Users of the Elon Musk-run Twitter may have noticed lately their feeds taking the same form as the Internet at large. Threads like “7 Ways to Boost Productivity with ChatGPT” with tens of thousands of likes each now compete for attention when you log on.
How did it get to this point? Twitter’s new algorithm for engagement has been released to the world and has the answers you seek.
How Twitter Calculates Engagement for Your Posts
One of Musk’s early polls asked users whether the algorithm for determining a tweet’s reach should be public. Over 80% of voters, some 67,000 people, voted yes.
Users’ initial engagement towards a tweet drive its reach. Each like boosts a tweet’s reach by 30x. A retweet gives only a 20x boost and a reply just 1x.
So replies are far less important than one might think. This is perhaps to stop the engagement-baiting posts that have proliferated on Facebook (often a simple question in a large image upload), which Cory Doctorow aptly dubbed “boomer bait.”
Links to images or video also give you a nice boost. Each doubles the reach of a standard text post.

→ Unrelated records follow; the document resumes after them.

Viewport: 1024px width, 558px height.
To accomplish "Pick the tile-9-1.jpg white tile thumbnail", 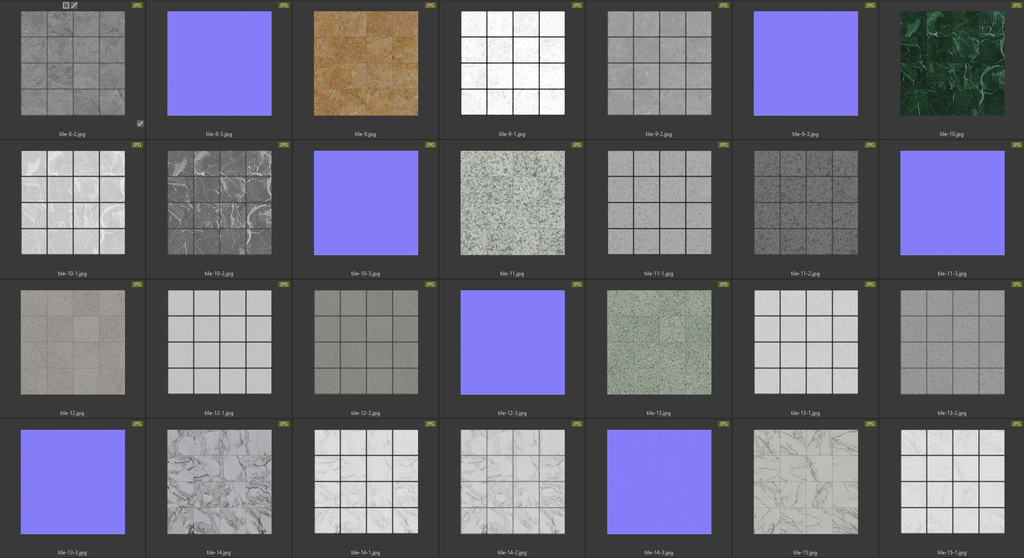I will [x=512, y=64].
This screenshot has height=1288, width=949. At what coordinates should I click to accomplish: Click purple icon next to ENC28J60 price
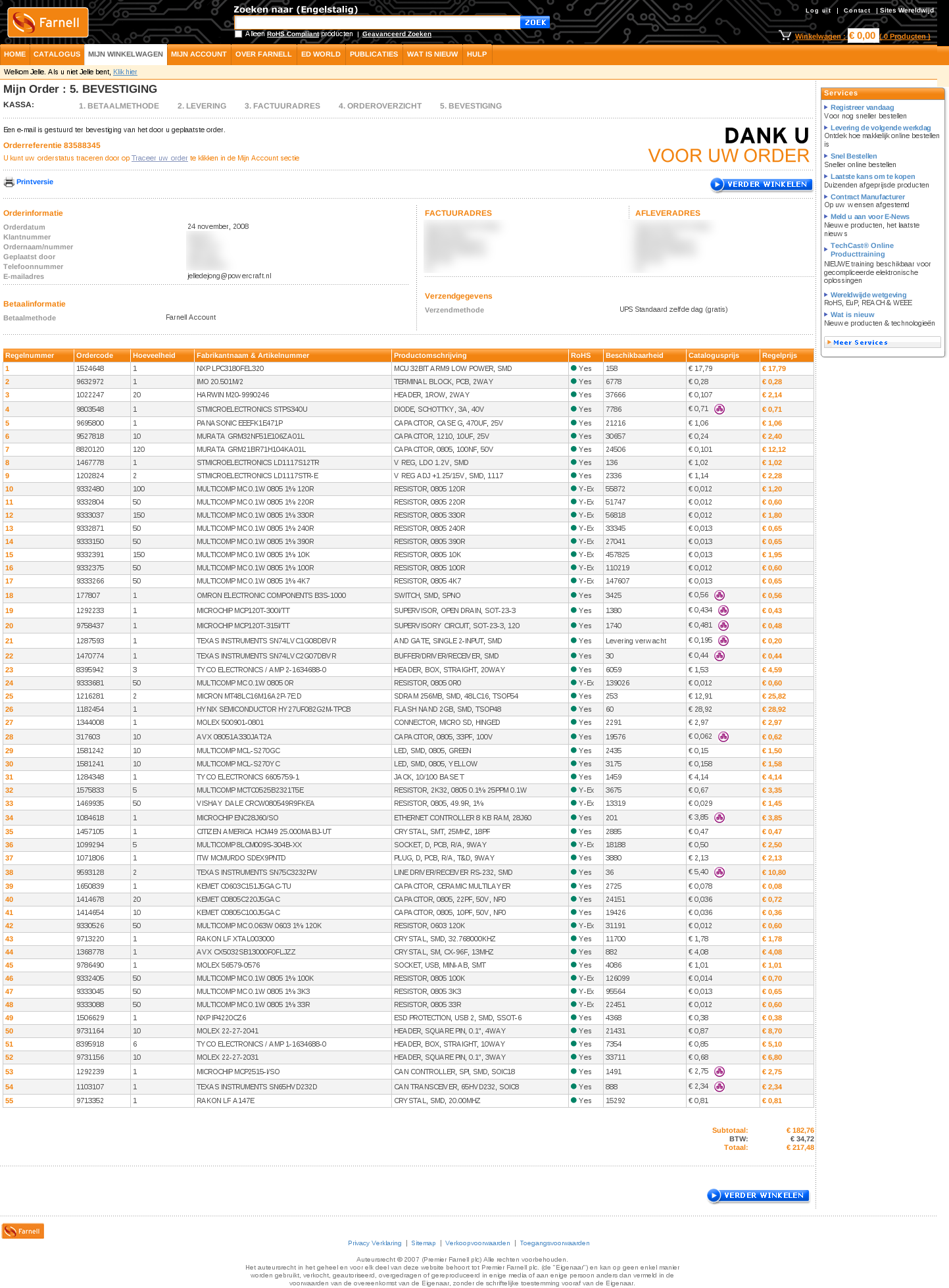click(x=719, y=818)
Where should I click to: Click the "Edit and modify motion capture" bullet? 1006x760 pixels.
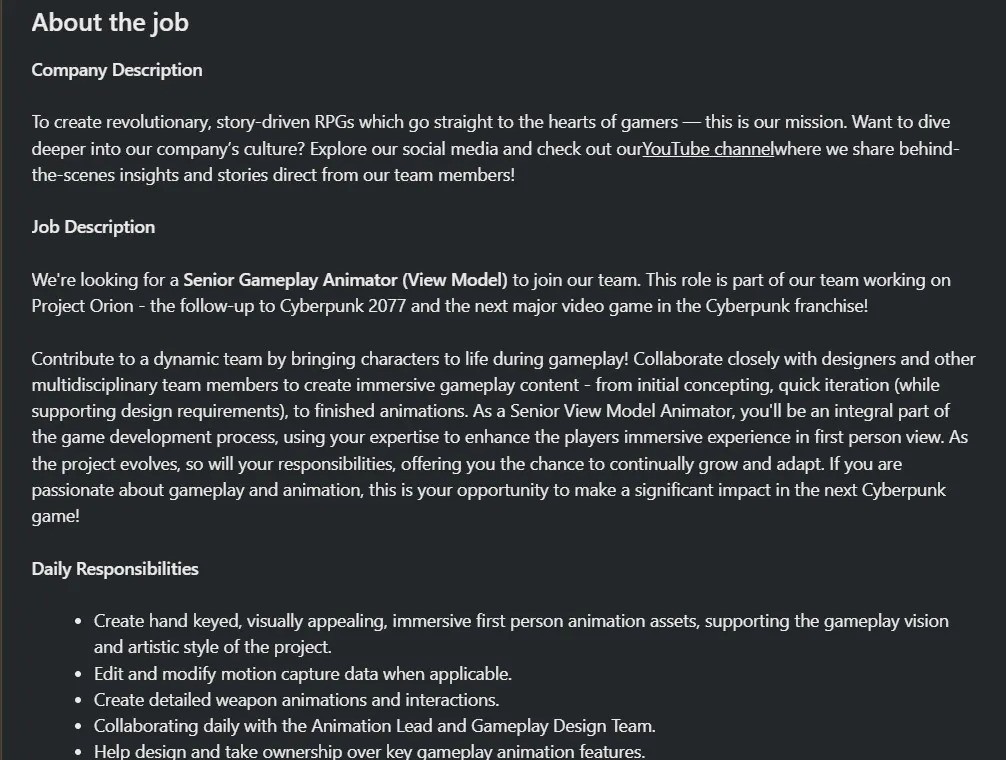302,674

On the other side of the equation, dropping a link to an external site, like a news article, effectively gets you down-voted. Twitter considers it likely to be spam.
Other, non-surprising things harm a tweet’s reach. These include whether a user sees a tweet and then mutes or blocks you.
There are some parameters for stopping the spread of misinformation. These come into effect if a post is tagged as “MedicalMisinfo” or “Hateful”, although it isn’t clear how that happens.
Another spam-directed measure that harms tweets is the “unknown language trigger.” If a tweet includes a word that isn’t in one of the languages your account is set to, your post gets a 0.01 reach multiplier.
Last but not least, Twitter clusters your profile with those of other users with similar interests. If your post gets a reply from someone outside that cluster, it is actually downgraded, as it’s thought to be less relevant to your usual networks. This is called an “out of network” penalty.